Chow, who directed on numerous TV shows before joining the “Star Wars” universe,” including “Mr. Robot” and “Better Call Saul,” is still looking for her next project following “Obi-Wan Kenobi.” The six episodes were executed as a limited series, with a purposeful conclusion, although Chow says “it’s not impossible that it couldn’t go on or there could be another story.” For now, though, she’s interested in exploring new worlds, whether they manifest on the small screen or the big screen.
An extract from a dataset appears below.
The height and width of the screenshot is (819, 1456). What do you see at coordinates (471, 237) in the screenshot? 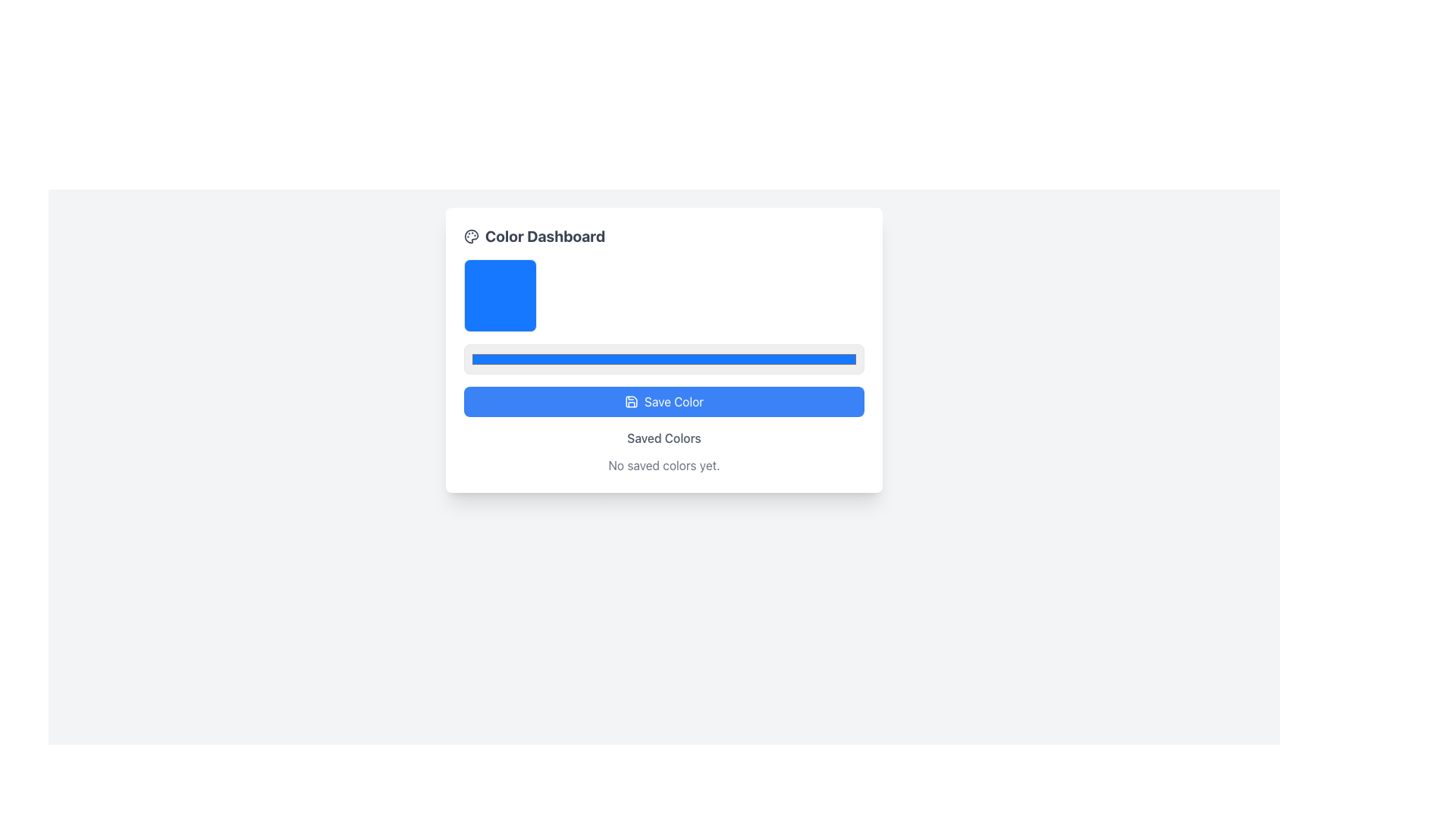
I see `the decorative icon representing the 'Color Dashboard' section, located on the left side of the title` at bounding box center [471, 237].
“I went pretty quickly out of ‘The Mandalorian’ into this, so I actually didn’t have that much time to think about anything other than this,” Chow says. “It’s been almost five years in the ‘Star Wars’ canon between the two shows. I genuinely love genre and really love fantasy and sci-fi, so I really am always drawn to that material. But I like doing the emotional stuff and the character stuff, as well. Anything with that mixture is the ideal place for me. TV has changed hugely since I started working in it. The shows have gotten bigger, the budgets have gotten bigger, the material has gotten more interesting and that’s kept going. With a lot of the stuff I’m reading, I have no bias either way between features and TV. They’re both offering so much now.”